Given exercise 1 —
Give every bracketed reference number cited in the passage below about relay selection and hardware prototyping.
Given exercise 2 —
According to the passage below about relay selection and hardware prototyping, how long might specialized hardware have before a general-purpose part matched or improved upon it?

Selected text —

★ ★ ★ ★ ★

The performance of relay selection algorithms depends critically on channel dynamics. Therefore, it is fair to question if a model captures all the behavior salient to selecting a good relay. In an ultra-reliable setting, rare events neglected in a model may result in failures a model would not predict. It is not clear if standard models such Jakes' model [44] and Rayleigh fading are useful in evaluating relay selection algorithms for URLLC.

# 2.2 System Prototyping

Prototyping systems with custom hardware is difficult. In contrast to the software world where prototyping is often done by combining open source software which allows the designer to focus on novel features, the hardware world has a much smaller ecosystem and much less reuse. The stark difference between the two worlds seems to be outsized relative to the fundamental differences between the two communities; hardware design often consists of similar tasks to software design. This section goes through elements of the hardware ecosystem and identifies pain points as well as potential solutions.

## 2.2.1 Agile Methodologies

Moore's law has been a driving force in the hardware industry for some time. With exponential improvements in both transistor cost and performance, general-purpose hardware was an attractive solution to many problems. Even if specialized hardware performed better and cost less at large volume, it might have only an 18-month window before a general-purpose part matched or improved upon it. As Moore's law is slowing/ending, general-purpose hardware enjoys a less advantageous position, and numerous specialized hardware accelerators have become widespread. The modern system on chip (SoC) integrates multiple specialized accelerators with general-purpose processing to provide a good combination of performance, energy efficiency, and programmability. As SoCs grow in functionality and see widespread use in an array of applications, the number of accelerators has grown.

Increasing transistor counts allow for increased design complexity, which may also increase time to market and non-recurring engineering (NRE) expenses. One major revolution was the advent of digital synthesis, which reflected the reality that manual design could not scale to designs of a certain complexity [85, 94, 41]. Some amount of lost performance was accepted, with the understanding that the critical portions of the design could still be hand-crafted. Since the advent of synthesis, the trend of specialization has only increased the complexity of designs, but there has not been a corresponding increase in designer productivity. The design flow has been improved over time, but still fundamentally works upon similar principles and levels of abstraction.

★ ★ ★ ★ ★

Data excerpt —
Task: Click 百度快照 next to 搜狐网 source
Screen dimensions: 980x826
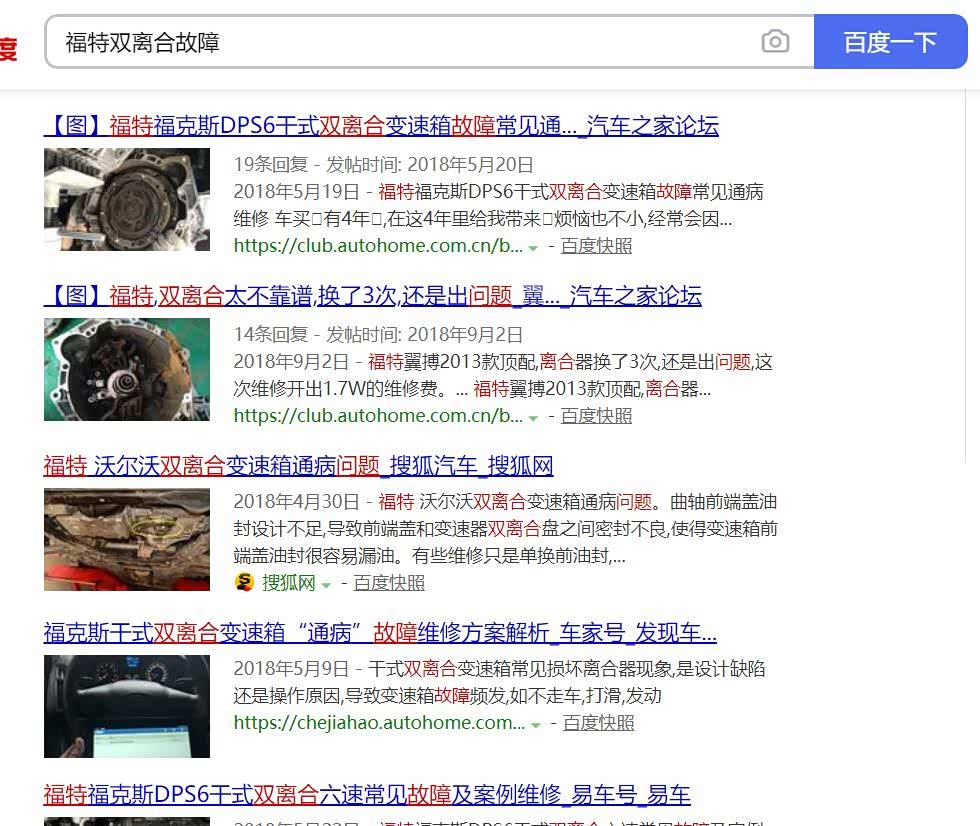Action: tap(389, 583)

★ ★ ★ ★ ★

Correct result 1 —
44, 85, 94, 41

Correct result 2 —
It might have only an 18-month window.